Can I replace windows myself in Collinsville, or do I need a licensed contractor?
Illinois allows owner-builders to do work on their own owner-occupied homes without a contractor license. However, if a permit is required, you must pull the permit in your name (as the property owner) and arrange for city inspection. Collinsville does not prohibit DIY window installation; many homeowners do it themselves, especially for like-for-like replacements exempt from permitting.
How long does a Collinsville window-replacement permit take?
If a permit is required, like-for-like window replacements are often approved over-the-counter (same day or next business day).

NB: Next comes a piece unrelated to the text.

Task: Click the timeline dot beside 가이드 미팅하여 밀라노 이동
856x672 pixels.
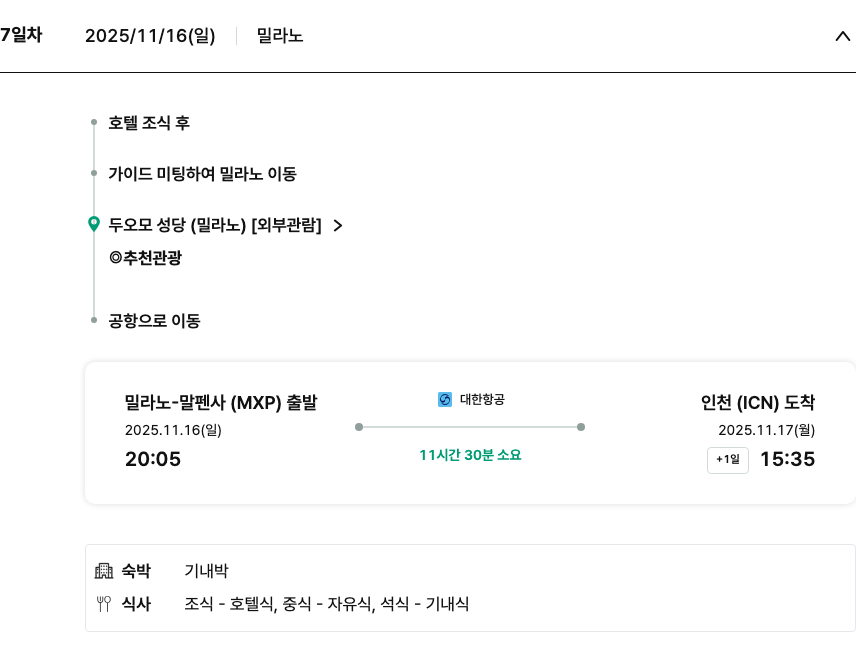Action: click(94, 173)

If design review is needed (historic district), allow 2–4 weeks for Commission review. Final inspection is typically 1–2 days after work completion if an inspection is required.
What is the U-factor requirement for replacement windows in Collinsville?
Illinois has adopted IECC 2021, which requires a U-factor of 0.27 or better for windows in climate zone 5A (northern Collinsville area). Most modern vinyl and fiberglass windows meet this spec; verify the window's spec sheet before ordering if you are using salvage or budget-grade units.
Is unpermitted window work disclosed when I sell my Collinsville home?
Yes. Illinois requires a Transfer Disclosure Statement (TDS) that includes any known unpermitted improvements. If a buyer's home inspector discovers unpermitted windows, the buyer may demand disclosure, price reduction, or remediation. Permitting a window replacement upfront protects your resale value and avoids surprises.